We arrived at Nichole and Jason’s lovely home and they treated us to a delicious, filling meal. For the past week I had felt like I was living the “starving artist” lifestyle. We had been living on one main meal a day, which might work for Mr. Chase Vreeland, but was making me a very hungry gal. Thus said, we curled into our cozy bed and fell fast asleep, with a full stomach. There is no better feeling than falling asleep in a warm bed after shivering in a sleeping bag for the past seven nights.
Today we ventured out into Provo Canyon. We hit our first hurdle the moment we stepped outdoors, the temperature. It was hot. We had become accustomed to the mild temperature in the Colorado mountains and now had to adjust to the sunny, dry heat of the valley. Alas, we were instantly cooled as we began climbing the rocks of Bridal Veil Falls. The mist of the falls was icy cold and showered us with refreshing, natural air conditioners. I have seen waterfalls in Costa Rica, Peru, Ecuador, and of course Niagara Falls, but nothing has compared to the moment I spent under the Bridal Vail falls. It wasn’t because of the sheer size of the waterfall, it wasn’t the largest fall that I had seen, but it was the closest I had ever been to such a force of nature. I stood under the fall and looked up for what felt like forever. All of my thoughts seemed to disappear and all I felt was the cool water landing on my skin.

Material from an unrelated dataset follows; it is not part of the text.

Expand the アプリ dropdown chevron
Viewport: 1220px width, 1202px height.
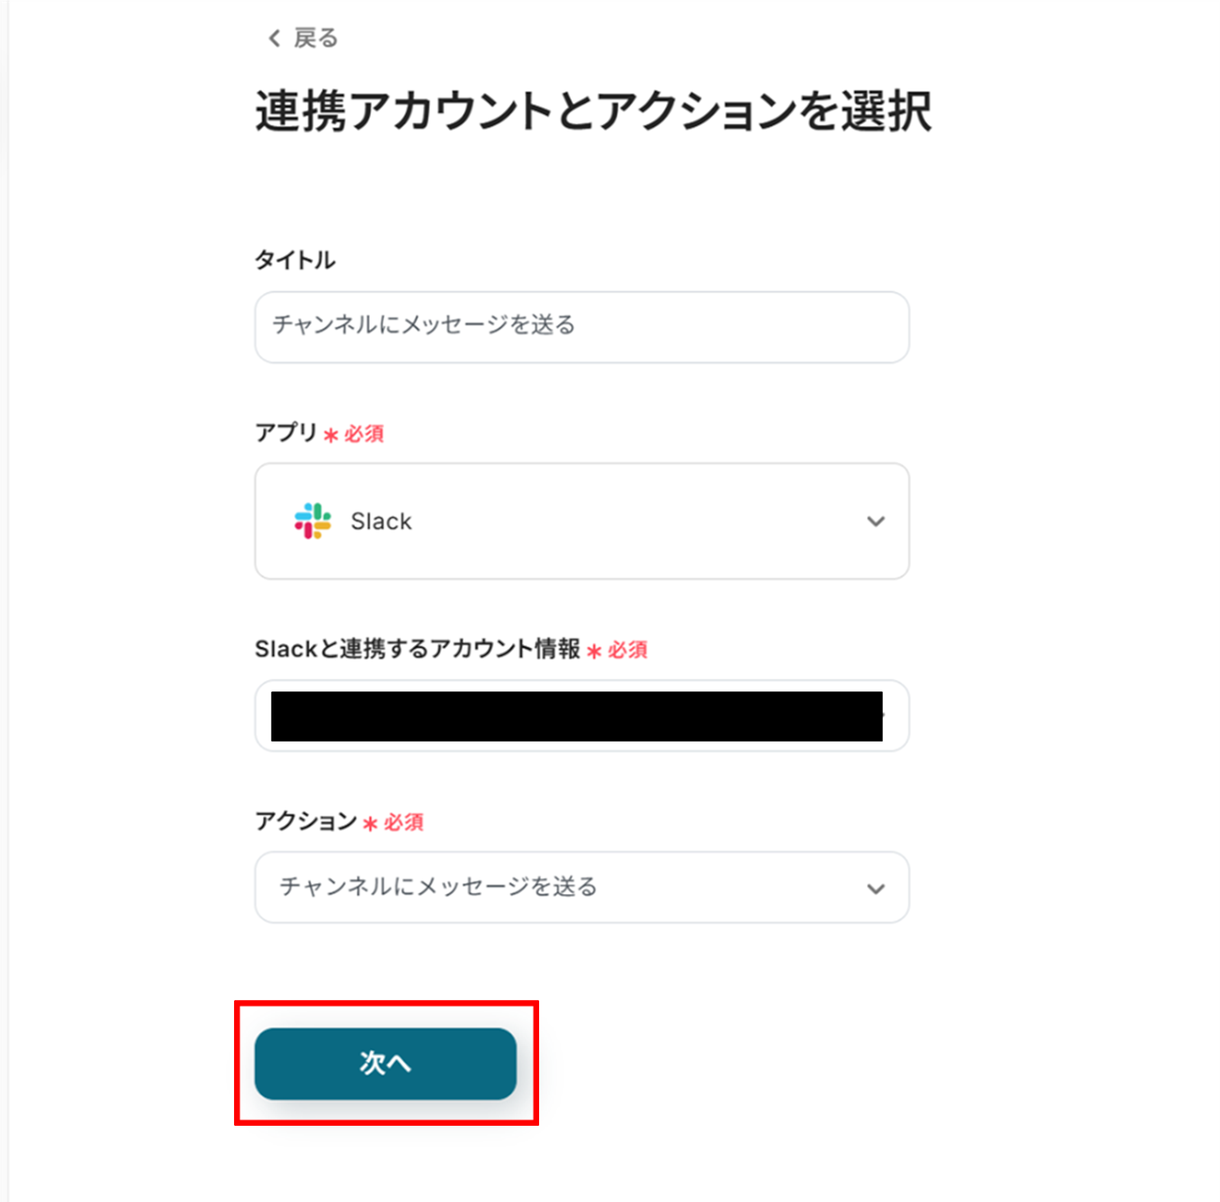tap(875, 521)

The next place of interest on our agenda was Vivian Park. Jason and Nichole had given us very detailed directions to reach the “Hippie Rock.” The Hippie Rock lies in the middle of the Provo River and is surrounded by currents that swirl down and around. We parked our car and headed East on the railroad tracks until we saw The Rock. Lucky for us, there was a gentleman there who gave us the full lowdown on the rock. His name was Ryan, he likes to drink lots of beer, smoke even more cigarettes, listen to Eminem and hang out at the rock on his days off from working as one of the Head Chefs at Panda Express. There is only one way to swim to the rock without being injured by the current and Ryan showed us the way. There is also only one place you want to jump off the rock, without slamming into other rocks, and Ryan showed us the way. He also informed us that the best way to jump is to begin spinning in the water once you land, so that the force of the current will whip you around even faster. Ryan also has a dog, whose name is Snoop-a-loop. I am not quite sure if I had more fun jumping off the rock or getting to know this slightly loony man, Ryan. As I write this, I am starting to understand what made Ryan so off. As he informed us, he spends every moment of his free time at the rock. Now, believe me when I tell you that the water around the rock is cold. I am from Minnesota and I know what lake water cold feels like, this was much colder. This was melted snow water cold. It wasn’t the type of water that you get used to, it’s the type of water that numbs your limbs. It may even numb your brain – at least that’s my Ryan theory.
The next time you hear from us, we will be back on the farm. We are excited about our next farm, because they are very active in the farmer’s market scene. I can just imagine having the time of my life passing vegetables to eager customers and coming up with recipes for the newly harvested produce.